Hector (en hommage à Hector
Berlioz) est une structure crée par Sylvain Darrifourcq
pour héberger un label et une maison d'édition. Si la devise du
label est claire, « for music research » (pour la recherche
musicale), la ligne éditoriale de la maison d'édition l'est tout
autant, elle « est née du désir croisé d’Antoine Le Bousse
et de Darrifourcq : faire dialoguer la création artistique et la
réflexion critique sur le monde du travail dans les réseaux de la
musique et de la culture ».
Les deux premières
publications d'Hector sont consacrées à des entretiens. 20 000
mots reprend des échanges entre Le Bousse et Darrifourcq, puis
Emile Parisien les rejoint pour Trio.
De
format carré sur une base in-16 (quatorze sur quatorze centimètres),
les livres tiennent dans la cédéthèque ! Ils comptent autour de
cent cinquante pages, en noir et blanc, sans illustrations, sont
imprimés par Books Factory et coûtent respectivement douze et
quatorze euros. Voilà pour le contenant...
20
000 mots
Dans
20 000 mots, Le Bousse et Darrifourcq abordent de multiples
sujets tels que le parcours du batteur, le jazz, la
professionnalisation, l'Emile Parisien Quartet, l'approche musicale,
la pluridisciplinarité, la productivité, la création musicale et
la politique, les sciences, le covid...
Darrifourcq
commence par son apprentissage musical : l'éveil à cinq ans dans la
petite école de musique d'Orthez, la classe de jazz à
l'adolescence, la batterie à seize ans, puis le conservatoire de
Toulouse et l'entrée dans le monde professionnel.

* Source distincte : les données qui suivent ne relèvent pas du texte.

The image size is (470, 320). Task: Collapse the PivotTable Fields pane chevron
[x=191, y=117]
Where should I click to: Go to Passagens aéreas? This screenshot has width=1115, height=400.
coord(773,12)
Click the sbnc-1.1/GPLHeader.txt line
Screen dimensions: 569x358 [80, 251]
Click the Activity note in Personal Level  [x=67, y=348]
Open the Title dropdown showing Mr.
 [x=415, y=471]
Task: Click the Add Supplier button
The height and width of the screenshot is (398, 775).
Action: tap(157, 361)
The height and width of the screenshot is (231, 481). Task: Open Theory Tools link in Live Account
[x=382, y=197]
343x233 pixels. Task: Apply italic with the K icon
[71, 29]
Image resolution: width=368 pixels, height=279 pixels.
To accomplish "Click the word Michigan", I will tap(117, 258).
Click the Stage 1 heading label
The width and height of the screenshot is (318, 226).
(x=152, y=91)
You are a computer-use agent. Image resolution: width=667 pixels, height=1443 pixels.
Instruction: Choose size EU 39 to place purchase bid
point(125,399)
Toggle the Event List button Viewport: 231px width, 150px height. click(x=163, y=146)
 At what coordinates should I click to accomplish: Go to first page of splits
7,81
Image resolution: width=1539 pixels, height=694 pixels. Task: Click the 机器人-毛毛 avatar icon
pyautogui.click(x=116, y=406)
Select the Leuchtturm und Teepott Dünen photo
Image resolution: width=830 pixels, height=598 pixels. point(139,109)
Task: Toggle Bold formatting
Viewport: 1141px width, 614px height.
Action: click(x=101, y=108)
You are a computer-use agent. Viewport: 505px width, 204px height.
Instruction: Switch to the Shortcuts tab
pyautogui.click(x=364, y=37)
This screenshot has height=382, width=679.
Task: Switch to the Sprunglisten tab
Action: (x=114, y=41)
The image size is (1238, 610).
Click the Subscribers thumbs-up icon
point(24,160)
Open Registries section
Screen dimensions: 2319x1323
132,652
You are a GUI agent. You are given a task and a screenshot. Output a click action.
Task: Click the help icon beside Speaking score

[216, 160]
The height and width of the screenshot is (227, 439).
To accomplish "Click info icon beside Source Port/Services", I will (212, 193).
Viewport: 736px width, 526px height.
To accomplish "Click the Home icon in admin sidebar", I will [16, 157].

Cette présentation
permet également d'aborder le sujet de la musique comme source
d'émancipation, voire d'ascenseur social. En effet Darrifourcq est
issu d'un milieu rural, non musical, où les principales valeurs sont
le travail et la terre. D'où, sans doute, ses études assidues,
complètes et monomaniaques pour s'assurer de réussir dans la voie
qu'il s'est choisie. Et cela d'autant qu'il avoue être «
fasciné par l'aspect technique et la virtuosité que requiert
cette musique [le jazz] »
(p.14).
Dès
son plus jeune âge, Darrifourcq éprouve le besoin de «
prendre des libertés avec la partition »
(p.11). La découverte de Blues and Roots de Charles
Mingus, du Live At The Village Vanguard de
John Coltrane et un concert du trio de Brad
Mehldau, avec Larry Grenadier et Jorge Rossi (p.
14) le convainquent que le jazz est la musique qui lui faut.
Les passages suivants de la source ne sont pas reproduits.